Posted by: Bobbi on: May 1, 2009

Grandparents:

      1. She was in the  bathroom, putting on her makeup, under the
watchful eyes of her  young granddaughter, as she’d done many times
before. After she  applied her lipstick and started to leave, the little
one said, “But  Gramma, you forgot to kiss the toilet paper good-bye!” I will  probably neverput lipstick on again without thinking about kissing the toilet paper good-bye…

       2.  My young grandson called the other day to wish me Happy
birthday. He  asked me how old I was, and I told him, 62. My grandson was quiet  for a moment, and then he asked, “Did you start at 1?”

        3. After putting her grandchildren to bed, a  grandmother changed into old slacks and a droopy blouse and  proceeded to wash her hair. As she heard the children getting more  and more rambunctious, her patience grew thin. Finally, she threw a  towel around her head and stormed into their room, putting them back  to bed with stern warnings. As she left the room, she heard the  three-year-old say with a trembling voice, “Who was THAT?”

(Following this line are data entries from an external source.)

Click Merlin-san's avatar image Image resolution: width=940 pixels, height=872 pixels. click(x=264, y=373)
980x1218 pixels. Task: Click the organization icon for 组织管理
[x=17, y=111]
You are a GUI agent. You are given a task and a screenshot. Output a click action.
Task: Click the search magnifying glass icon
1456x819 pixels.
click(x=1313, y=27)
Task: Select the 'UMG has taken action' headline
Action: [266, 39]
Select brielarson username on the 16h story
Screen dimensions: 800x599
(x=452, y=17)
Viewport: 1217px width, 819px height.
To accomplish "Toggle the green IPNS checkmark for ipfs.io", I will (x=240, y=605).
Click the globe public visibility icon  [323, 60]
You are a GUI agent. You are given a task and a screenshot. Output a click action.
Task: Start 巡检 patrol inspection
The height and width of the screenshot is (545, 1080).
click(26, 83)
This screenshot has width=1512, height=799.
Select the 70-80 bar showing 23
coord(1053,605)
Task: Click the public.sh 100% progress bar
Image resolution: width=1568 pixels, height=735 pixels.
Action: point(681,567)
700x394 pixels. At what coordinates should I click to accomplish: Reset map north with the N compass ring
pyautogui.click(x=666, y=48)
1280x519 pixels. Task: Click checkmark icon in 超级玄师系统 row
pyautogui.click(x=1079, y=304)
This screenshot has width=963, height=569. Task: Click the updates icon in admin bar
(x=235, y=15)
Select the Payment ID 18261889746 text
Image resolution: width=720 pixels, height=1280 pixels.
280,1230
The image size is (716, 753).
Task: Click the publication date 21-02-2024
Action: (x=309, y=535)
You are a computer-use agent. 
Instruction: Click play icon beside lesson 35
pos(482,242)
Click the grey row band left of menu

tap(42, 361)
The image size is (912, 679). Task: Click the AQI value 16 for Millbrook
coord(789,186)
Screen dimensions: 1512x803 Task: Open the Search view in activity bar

      4. A grandmother was telling her  little granddaughter what her
own childhood was like: “We used to skate outside on a pond I had a
swing made from a tire; it hung from  a tree in our front yard. We rode
our pony. We picked wild  raspberries in the woods.” The little girl was wide-eyed, taking  this all in. At last she said, “I sure wish I’d gotten to know you  sooner!”

      5. My grandson was visiting  one day when he asked, “Grandma, do
you know how you and God are  alike?” I mentally polished my halo and I said, “No, how are we  alike?” “You’re both old,” he replied.

       6. A little girl was diligently pounding away on her
grandfather’s word processor. She told him she was writing a story.
“What’s it about?” he asked. “I don’t know,” she replied. “I can’t
read.”

      7. I didn’t know if my  granddaughter had learned her colors yet,
so I decided to test her.  I would point out something and ask what color it was. She would  tell me and was always correct. It was fun for me, so I continued.  At last, she headed for the door, saying, “Grandma, I think you  should try to figure out some of these, yourself!”

       8.. When my grandson Billy and I entered our vacation  cabin, we
kept the lights off until we were inside to keep from  attracting pesky
insects. Still, a few fireflies followed us in.  Noticing them before I
did, Billy whispered, “It’s no use Grandpa.  Now the mosquitoes are
coming after us with flashlights.”

      9. When my grandson asked me how old  I was, I teasingly replied,
“I’m not sure.” “Look in your underwear,  Grandpa,” he advised, “mine
says I’m 4 to 6.”

       10. A second grader came home from school and said to her
grandmother, “Grandma, guess what? We learned how to make babies  today.” The grandmother, more than a little surprised, tried to keep  her cool. “That’s interesting,” she said, “how do you make babies?”  “It’s simple,” replied the girl. “You just change ‘y’ to ‘i’ and add  ‘es’.”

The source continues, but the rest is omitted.